* [Your goal]:
Look through the material for lines with the word "swatch", and copy each one.

* [Records provided]:
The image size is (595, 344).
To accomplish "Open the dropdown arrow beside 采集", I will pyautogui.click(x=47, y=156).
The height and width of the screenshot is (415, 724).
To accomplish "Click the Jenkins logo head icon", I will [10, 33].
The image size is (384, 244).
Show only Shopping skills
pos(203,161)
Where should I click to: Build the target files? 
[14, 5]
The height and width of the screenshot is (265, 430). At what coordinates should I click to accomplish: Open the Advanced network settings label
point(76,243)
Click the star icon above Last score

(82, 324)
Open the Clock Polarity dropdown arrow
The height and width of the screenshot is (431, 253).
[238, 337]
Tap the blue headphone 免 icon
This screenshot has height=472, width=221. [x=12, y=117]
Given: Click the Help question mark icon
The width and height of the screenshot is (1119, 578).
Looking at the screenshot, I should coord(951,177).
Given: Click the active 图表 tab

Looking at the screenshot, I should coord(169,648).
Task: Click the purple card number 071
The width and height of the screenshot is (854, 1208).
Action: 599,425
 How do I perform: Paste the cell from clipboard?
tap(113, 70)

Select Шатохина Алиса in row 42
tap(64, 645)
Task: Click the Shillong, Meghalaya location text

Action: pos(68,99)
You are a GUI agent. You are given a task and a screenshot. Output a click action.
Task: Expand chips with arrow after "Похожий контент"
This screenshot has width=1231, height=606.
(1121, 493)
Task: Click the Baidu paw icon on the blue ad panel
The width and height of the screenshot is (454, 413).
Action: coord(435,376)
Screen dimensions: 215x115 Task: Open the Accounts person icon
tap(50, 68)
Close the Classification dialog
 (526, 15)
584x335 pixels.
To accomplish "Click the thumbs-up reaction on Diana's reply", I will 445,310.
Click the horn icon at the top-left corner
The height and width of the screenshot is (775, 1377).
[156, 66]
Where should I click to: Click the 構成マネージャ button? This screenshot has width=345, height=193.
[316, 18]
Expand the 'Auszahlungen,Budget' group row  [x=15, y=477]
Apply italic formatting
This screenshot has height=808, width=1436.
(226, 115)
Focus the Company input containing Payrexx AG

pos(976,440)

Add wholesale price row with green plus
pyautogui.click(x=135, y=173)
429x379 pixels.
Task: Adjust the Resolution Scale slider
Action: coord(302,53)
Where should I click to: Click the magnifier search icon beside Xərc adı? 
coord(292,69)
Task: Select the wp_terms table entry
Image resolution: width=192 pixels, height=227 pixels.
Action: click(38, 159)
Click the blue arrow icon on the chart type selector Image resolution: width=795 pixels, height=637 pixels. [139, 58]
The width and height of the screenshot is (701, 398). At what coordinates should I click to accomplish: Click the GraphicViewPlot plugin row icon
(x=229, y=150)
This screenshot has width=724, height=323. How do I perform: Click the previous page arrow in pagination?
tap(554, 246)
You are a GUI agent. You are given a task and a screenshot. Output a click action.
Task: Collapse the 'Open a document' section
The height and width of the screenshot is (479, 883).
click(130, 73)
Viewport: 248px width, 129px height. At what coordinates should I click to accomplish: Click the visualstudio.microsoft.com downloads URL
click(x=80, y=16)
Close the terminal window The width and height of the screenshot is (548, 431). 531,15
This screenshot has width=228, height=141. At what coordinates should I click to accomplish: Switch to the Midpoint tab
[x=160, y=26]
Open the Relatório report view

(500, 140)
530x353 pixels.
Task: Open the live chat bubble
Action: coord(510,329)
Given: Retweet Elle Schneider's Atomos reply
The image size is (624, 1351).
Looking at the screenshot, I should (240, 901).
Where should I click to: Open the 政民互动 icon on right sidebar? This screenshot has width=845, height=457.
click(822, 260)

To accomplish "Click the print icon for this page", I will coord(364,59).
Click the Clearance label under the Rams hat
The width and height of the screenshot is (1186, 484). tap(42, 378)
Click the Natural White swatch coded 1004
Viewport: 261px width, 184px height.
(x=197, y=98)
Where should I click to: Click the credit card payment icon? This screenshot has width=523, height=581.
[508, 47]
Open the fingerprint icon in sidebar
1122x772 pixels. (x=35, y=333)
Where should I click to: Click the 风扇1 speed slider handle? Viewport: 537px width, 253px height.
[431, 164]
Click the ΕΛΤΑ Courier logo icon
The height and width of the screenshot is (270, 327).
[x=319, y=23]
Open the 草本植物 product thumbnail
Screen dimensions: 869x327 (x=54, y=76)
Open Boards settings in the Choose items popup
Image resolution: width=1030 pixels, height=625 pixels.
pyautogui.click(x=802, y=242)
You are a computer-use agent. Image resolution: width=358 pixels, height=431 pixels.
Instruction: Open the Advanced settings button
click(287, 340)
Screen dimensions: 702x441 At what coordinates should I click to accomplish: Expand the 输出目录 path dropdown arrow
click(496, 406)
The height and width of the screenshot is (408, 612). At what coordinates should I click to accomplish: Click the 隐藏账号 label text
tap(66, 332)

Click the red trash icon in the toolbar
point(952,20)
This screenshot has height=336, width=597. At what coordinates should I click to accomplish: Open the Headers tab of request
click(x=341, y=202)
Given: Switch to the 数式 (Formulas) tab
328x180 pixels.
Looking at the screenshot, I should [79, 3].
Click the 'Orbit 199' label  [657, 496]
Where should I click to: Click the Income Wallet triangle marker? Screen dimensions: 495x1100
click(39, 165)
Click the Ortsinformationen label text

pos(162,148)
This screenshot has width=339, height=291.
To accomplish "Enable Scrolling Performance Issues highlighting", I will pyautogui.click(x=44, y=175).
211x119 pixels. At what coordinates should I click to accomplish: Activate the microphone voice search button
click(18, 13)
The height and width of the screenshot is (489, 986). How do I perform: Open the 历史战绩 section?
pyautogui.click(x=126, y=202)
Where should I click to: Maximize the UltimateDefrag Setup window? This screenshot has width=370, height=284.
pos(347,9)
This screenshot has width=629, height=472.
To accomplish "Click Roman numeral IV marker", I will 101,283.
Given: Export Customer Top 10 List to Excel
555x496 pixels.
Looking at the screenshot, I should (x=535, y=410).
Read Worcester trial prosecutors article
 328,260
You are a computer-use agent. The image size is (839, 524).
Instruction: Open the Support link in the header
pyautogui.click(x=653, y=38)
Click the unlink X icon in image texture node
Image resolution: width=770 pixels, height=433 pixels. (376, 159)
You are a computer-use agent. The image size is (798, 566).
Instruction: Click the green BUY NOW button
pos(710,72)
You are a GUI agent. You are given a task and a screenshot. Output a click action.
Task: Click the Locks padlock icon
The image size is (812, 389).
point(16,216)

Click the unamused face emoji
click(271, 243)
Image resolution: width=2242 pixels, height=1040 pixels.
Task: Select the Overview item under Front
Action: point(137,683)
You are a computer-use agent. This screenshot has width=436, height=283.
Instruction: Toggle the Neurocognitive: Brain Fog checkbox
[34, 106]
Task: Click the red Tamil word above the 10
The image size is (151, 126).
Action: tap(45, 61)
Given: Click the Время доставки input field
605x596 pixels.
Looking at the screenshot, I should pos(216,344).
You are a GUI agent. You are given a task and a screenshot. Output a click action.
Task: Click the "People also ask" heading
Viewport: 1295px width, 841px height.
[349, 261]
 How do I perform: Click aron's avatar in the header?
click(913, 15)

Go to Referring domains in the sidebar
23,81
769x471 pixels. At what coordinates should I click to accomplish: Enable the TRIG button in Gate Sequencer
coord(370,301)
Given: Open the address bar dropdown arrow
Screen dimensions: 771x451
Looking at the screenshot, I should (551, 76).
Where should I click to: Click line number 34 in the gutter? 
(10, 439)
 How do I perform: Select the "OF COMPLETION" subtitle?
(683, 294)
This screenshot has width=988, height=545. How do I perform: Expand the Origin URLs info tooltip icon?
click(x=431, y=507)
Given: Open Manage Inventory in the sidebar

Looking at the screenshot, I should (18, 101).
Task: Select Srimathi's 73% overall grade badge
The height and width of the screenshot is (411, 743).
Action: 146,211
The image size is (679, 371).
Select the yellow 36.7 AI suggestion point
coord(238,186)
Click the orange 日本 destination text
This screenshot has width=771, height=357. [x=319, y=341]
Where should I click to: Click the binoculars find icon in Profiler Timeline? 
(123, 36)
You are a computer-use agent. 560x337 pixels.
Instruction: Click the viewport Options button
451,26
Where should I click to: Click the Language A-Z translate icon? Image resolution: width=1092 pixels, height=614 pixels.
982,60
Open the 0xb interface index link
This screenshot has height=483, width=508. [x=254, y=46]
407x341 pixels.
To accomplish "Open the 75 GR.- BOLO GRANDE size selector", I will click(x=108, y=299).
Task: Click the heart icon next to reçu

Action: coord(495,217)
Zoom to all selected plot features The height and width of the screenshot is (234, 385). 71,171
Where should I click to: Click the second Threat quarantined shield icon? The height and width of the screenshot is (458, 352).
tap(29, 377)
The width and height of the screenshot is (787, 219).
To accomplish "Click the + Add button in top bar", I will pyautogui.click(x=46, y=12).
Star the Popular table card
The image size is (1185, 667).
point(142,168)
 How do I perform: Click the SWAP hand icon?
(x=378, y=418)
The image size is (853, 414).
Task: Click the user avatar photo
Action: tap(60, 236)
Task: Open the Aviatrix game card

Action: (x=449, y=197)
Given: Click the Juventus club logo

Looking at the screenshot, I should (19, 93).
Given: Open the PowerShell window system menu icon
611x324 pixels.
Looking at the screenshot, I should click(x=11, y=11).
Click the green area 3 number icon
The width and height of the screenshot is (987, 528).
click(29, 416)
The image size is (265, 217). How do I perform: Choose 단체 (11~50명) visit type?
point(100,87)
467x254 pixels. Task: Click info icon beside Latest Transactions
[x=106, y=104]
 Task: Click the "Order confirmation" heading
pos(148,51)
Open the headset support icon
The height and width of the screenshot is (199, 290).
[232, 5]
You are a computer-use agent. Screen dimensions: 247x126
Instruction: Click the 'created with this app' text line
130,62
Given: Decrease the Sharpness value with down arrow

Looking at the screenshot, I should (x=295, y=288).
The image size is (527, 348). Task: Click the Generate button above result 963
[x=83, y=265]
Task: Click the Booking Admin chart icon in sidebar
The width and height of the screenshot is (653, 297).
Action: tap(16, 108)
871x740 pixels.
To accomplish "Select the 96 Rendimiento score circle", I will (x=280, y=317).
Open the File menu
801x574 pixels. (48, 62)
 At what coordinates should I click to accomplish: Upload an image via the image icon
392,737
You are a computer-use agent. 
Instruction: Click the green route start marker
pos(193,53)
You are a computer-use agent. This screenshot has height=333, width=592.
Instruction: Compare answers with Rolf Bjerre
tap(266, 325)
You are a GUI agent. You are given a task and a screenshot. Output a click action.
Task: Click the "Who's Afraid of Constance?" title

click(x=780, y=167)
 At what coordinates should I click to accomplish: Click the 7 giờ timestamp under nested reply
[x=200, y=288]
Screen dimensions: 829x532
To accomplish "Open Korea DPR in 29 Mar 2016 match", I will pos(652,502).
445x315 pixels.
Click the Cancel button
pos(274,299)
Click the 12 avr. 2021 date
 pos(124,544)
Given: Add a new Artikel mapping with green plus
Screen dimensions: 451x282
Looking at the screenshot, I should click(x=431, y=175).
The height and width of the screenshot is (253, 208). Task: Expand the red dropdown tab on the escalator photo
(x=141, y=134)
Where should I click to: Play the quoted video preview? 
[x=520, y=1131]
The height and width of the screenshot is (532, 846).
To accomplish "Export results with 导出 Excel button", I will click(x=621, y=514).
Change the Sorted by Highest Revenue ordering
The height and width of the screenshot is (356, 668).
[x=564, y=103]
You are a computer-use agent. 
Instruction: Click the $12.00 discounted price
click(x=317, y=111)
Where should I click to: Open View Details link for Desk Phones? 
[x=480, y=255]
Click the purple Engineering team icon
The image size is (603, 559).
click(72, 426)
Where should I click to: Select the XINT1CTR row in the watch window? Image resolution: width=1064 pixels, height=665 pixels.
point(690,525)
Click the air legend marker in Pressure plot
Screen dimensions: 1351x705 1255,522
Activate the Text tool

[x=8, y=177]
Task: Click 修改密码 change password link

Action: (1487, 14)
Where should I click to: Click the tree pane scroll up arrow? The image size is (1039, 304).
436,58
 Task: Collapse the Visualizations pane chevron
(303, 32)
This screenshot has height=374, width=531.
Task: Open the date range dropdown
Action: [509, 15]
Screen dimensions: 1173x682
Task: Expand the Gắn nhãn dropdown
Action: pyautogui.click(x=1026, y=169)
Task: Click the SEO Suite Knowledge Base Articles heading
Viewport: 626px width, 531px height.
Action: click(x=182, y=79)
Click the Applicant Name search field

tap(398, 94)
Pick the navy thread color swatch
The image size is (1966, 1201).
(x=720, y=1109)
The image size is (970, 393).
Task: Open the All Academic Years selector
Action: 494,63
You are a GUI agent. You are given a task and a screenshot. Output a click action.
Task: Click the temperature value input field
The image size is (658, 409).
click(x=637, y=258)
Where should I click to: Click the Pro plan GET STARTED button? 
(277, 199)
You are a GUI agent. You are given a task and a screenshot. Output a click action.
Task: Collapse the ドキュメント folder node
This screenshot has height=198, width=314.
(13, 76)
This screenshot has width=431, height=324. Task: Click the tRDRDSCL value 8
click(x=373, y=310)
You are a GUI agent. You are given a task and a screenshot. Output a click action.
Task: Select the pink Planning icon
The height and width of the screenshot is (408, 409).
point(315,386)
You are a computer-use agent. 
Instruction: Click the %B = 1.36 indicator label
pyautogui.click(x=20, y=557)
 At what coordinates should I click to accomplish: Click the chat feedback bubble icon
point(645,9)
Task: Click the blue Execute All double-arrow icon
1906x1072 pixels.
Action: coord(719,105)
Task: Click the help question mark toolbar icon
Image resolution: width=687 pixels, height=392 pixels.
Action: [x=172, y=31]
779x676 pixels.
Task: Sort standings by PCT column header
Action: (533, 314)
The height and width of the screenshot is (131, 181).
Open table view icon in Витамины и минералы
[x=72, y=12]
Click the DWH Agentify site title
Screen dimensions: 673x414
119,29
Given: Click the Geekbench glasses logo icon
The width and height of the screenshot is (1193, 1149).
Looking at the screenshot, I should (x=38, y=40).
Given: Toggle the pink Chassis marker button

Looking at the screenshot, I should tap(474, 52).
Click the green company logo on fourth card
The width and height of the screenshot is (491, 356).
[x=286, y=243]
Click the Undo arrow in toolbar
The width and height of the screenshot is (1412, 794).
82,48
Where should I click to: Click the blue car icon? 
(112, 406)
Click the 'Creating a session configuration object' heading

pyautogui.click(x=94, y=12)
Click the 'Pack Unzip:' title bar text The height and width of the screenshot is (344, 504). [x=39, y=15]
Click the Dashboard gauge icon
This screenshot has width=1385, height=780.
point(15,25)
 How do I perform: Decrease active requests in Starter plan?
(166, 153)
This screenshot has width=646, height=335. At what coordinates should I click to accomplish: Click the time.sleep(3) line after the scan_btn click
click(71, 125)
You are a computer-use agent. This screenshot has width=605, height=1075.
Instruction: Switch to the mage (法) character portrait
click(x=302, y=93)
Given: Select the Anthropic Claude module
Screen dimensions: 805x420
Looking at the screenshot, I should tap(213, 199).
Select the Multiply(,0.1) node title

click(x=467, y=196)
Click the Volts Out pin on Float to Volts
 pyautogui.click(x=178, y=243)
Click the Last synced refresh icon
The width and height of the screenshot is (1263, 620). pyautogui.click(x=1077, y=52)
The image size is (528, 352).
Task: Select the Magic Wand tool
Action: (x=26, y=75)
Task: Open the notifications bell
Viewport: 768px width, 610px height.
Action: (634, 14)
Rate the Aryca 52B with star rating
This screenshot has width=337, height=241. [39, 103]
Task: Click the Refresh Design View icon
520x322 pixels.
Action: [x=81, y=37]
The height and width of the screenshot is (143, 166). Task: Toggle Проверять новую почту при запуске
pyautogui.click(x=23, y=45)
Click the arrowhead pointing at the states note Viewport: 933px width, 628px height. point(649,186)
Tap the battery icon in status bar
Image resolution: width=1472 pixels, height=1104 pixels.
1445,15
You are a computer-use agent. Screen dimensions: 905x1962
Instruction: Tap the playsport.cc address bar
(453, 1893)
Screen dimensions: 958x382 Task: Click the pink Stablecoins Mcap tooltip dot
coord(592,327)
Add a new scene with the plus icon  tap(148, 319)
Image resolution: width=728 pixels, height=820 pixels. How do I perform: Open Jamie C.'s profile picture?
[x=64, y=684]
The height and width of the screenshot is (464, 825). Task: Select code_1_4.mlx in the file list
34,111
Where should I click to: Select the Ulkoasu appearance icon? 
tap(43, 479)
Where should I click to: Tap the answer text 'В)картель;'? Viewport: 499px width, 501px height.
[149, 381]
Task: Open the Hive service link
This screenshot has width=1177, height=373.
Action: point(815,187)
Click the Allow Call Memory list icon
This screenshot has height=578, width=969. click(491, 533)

* [Completed exercise]:
Click the Natural White swatch coded 1004
Pick the navy thread color swatch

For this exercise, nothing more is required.